*WRITTEN REQUEST*: Format everything from the line containing "Odzież/Kapcie i buty (252, 276)" down to the line containing "Datenschutz (266, 634)" as a Markdown table with the columns Row and Line. Leave out the pictures and any blank lines.

** START EXTRACTED INFORMATION **

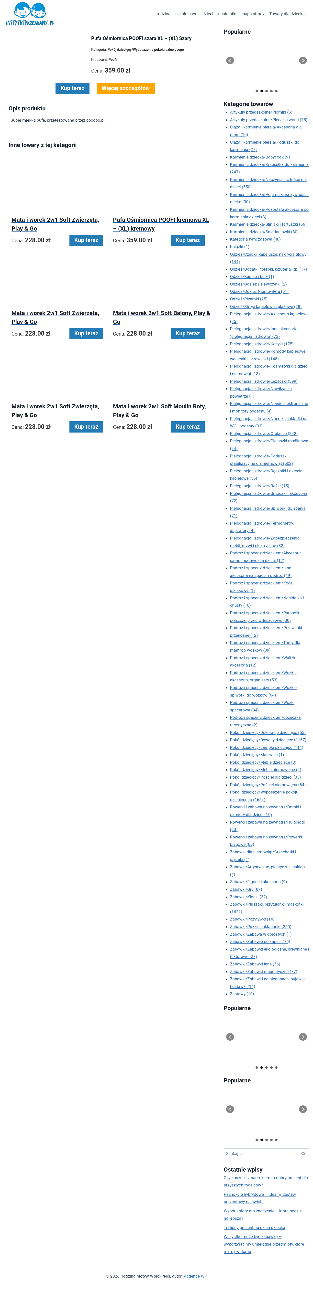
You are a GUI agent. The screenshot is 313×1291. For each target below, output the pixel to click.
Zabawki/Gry (246, 889)
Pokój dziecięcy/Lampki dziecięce (266, 747)
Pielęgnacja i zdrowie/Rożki (259, 485)
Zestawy (242, 993)
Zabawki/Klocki (248, 896)
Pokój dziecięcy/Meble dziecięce (263, 762)
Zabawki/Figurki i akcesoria (258, 881)
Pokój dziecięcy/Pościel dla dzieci (265, 777)
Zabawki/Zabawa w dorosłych (261, 934)
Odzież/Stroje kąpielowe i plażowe (266, 306)
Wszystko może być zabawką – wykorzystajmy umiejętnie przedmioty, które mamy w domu (264, 1244)
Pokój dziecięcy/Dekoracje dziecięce (268, 732)
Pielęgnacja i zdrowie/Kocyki (262, 343)
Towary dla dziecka (286, 13)
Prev (230, 60)
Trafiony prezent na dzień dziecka (254, 1227)
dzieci (207, 13)
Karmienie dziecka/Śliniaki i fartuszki (268, 224)
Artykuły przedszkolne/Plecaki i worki (268, 119)
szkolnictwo (186, 13)
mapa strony (252, 13)
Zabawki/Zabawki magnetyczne (263, 971)
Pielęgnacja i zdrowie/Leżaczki (264, 381)
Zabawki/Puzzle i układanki (260, 926)
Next (303, 60)
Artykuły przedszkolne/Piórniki (261, 112)
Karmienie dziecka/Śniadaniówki (264, 231)
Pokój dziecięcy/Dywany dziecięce (268, 739)
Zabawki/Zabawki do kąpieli (260, 941)
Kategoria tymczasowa (255, 239)
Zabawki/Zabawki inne (255, 964)
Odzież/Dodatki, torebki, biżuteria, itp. (268, 269)
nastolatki (227, 13)
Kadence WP (195, 1276)
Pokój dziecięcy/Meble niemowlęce (265, 769)
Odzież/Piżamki (249, 298)
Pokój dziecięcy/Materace (257, 754)
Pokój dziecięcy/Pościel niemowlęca (268, 784)
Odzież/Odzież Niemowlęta (259, 291)
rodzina (163, 13)
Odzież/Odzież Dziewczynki (258, 284)
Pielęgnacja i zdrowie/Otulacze (264, 433)
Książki (240, 246)
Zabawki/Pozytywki (252, 919)
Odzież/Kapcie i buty (252, 276)
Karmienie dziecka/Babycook (260, 157)
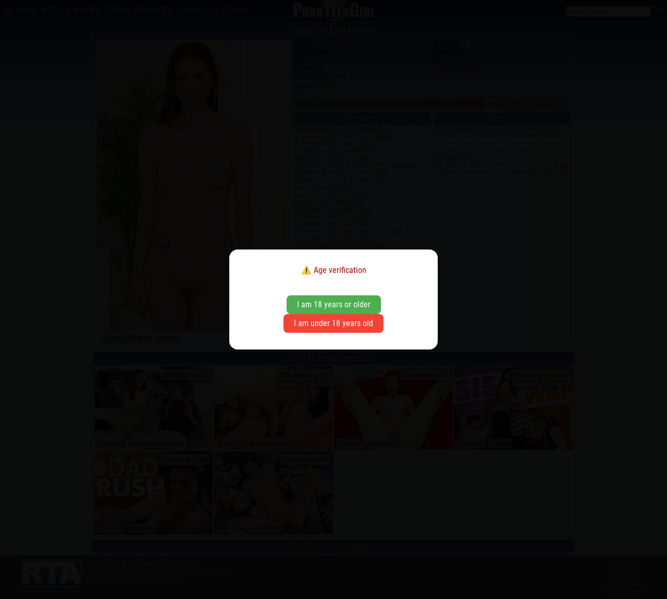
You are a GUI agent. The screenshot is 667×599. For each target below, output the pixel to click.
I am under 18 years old (333, 323)
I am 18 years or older (333, 304)
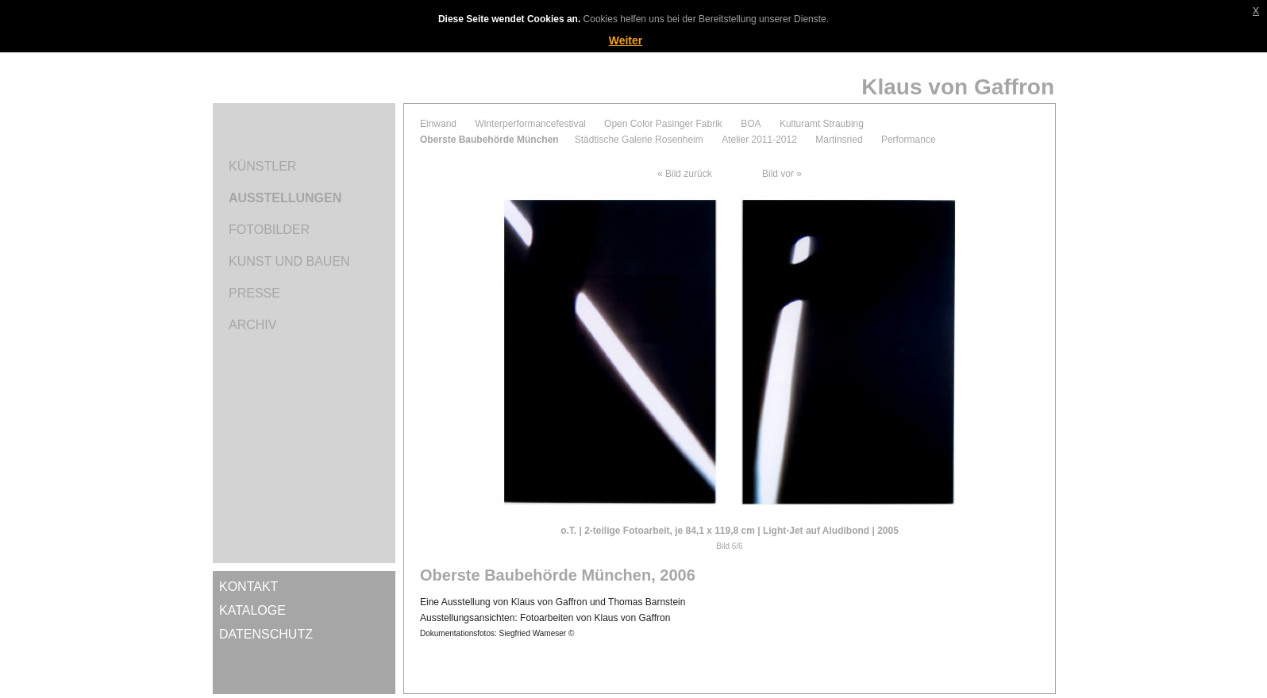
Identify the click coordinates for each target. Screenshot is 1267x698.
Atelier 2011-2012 (759, 139)
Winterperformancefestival (530, 123)
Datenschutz (266, 634)
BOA (751, 123)
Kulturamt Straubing (822, 123)
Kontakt (248, 586)
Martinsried (838, 139)
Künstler (262, 166)
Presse (254, 293)
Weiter (626, 40)
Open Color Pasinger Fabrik (663, 123)
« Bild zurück (684, 173)
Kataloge (252, 610)
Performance (908, 139)
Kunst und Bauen (289, 261)
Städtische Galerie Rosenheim (639, 139)
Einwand (438, 123)
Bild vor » (782, 173)
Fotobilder (269, 229)
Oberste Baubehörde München (489, 139)
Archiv (252, 325)
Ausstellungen (285, 198)
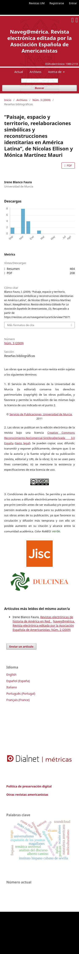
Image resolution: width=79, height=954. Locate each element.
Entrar (73, 3)
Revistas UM (36, 3)
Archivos (36, 72)
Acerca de (55, 72)
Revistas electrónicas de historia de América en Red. (43, 619)
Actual (18, 72)
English (11, 674)
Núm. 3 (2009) (41, 100)
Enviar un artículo (21, 646)
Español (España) (18, 681)
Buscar (39, 88)
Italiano (11, 687)
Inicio (7, 100)
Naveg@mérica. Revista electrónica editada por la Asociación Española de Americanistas (39, 41)
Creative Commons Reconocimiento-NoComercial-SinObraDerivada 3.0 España (39, 438)
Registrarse (57, 3)
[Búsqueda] (39, 80)
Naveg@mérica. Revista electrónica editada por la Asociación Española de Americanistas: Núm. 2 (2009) (44, 625)
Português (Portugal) (20, 694)
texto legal (22, 443)
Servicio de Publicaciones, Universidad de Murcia (40, 414)
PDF (69, 165)
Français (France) (17, 700)
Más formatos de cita (20, 325)
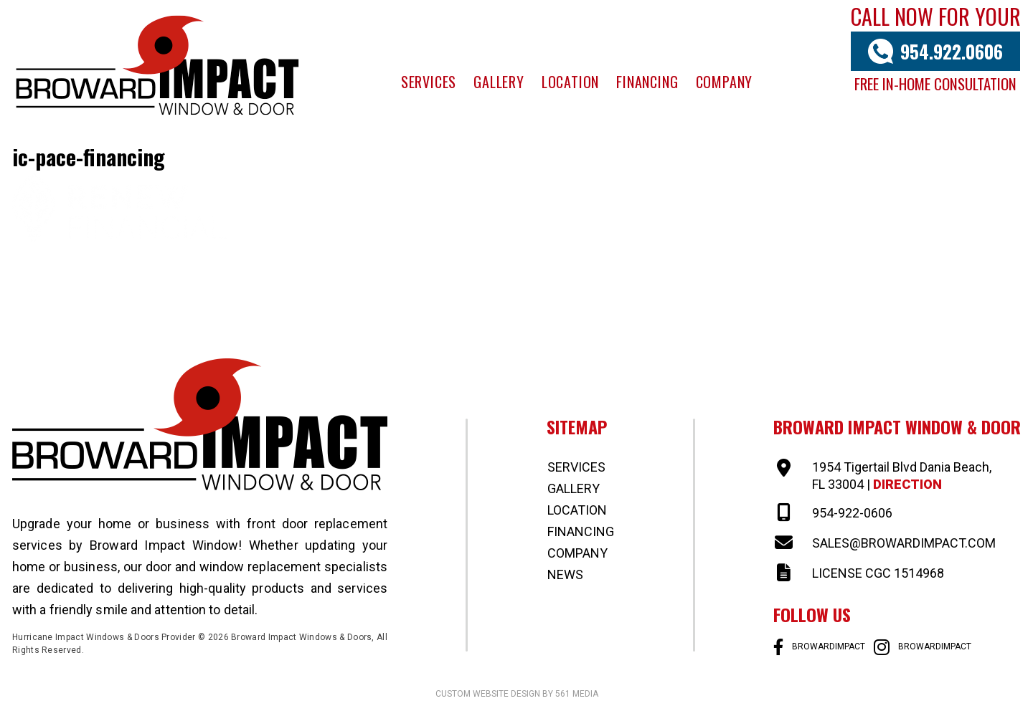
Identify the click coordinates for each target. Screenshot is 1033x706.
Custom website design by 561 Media (516, 694)
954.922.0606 (951, 51)
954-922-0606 (852, 512)
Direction (907, 484)
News (565, 574)
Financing (647, 81)
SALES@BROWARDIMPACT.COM (904, 542)
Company (724, 81)
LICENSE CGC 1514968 (878, 573)
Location (570, 81)
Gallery (498, 81)
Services (428, 81)
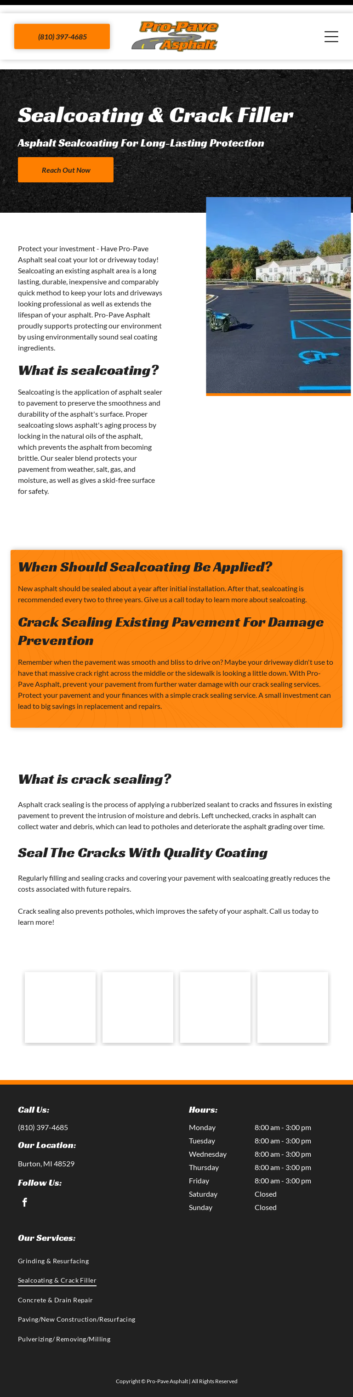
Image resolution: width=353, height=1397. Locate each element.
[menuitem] (176, 1238)
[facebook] (24, 1180)
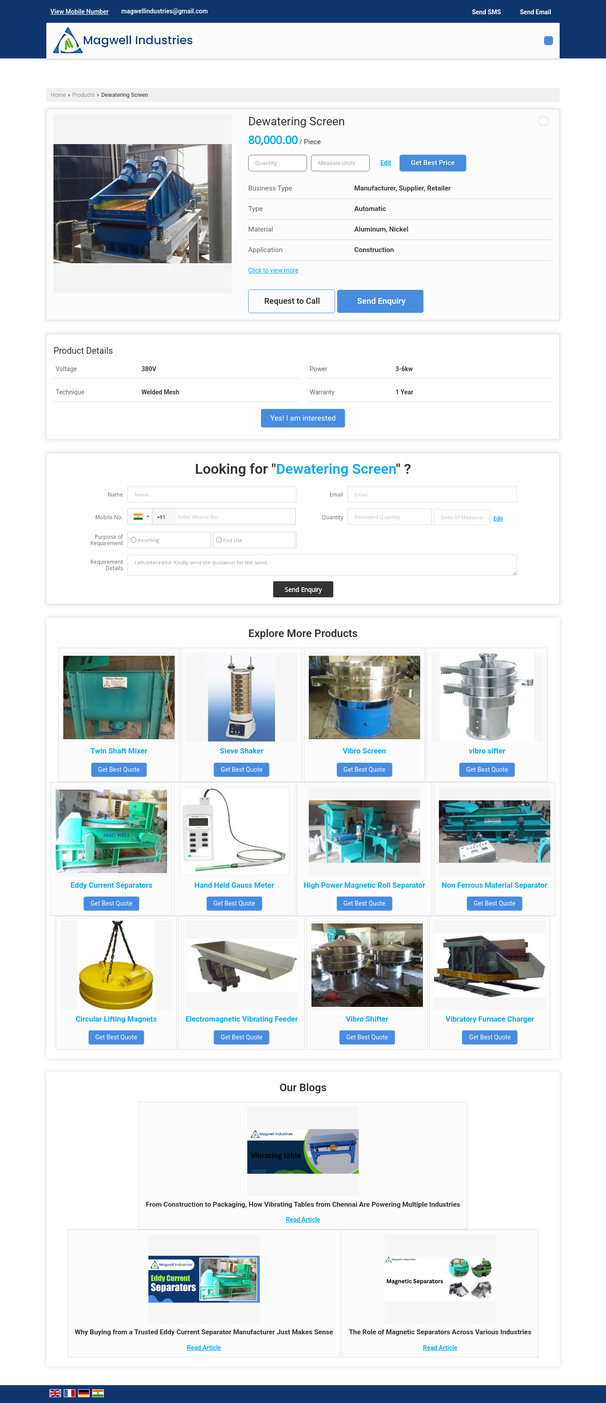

** END EXTRACTED INFORMATION **

*WRITTEN REPLY*:
| Row | Line |
|---|---|
| 1 | Odzież/Kapcie i buty (252, 276) |
| 2 | Karmienie dziecka/Babycook (260, 157) |
| 3 | You are a GUI agent. The screenshot is 667×599. For each target below, output the pixel to click. |
| 4 | I am under 18 years old (333, 323) |
| 5 | I am 18 years or older (333, 304) |
| 6 | Identify the click coordinates for each target. Screenshot is 1267x698. |
| 7 | Atelier 2011-2012 (759, 139) |
| 8 | Winterperformancefestival (530, 123) |
| 9 | Datenschutz (266, 634) |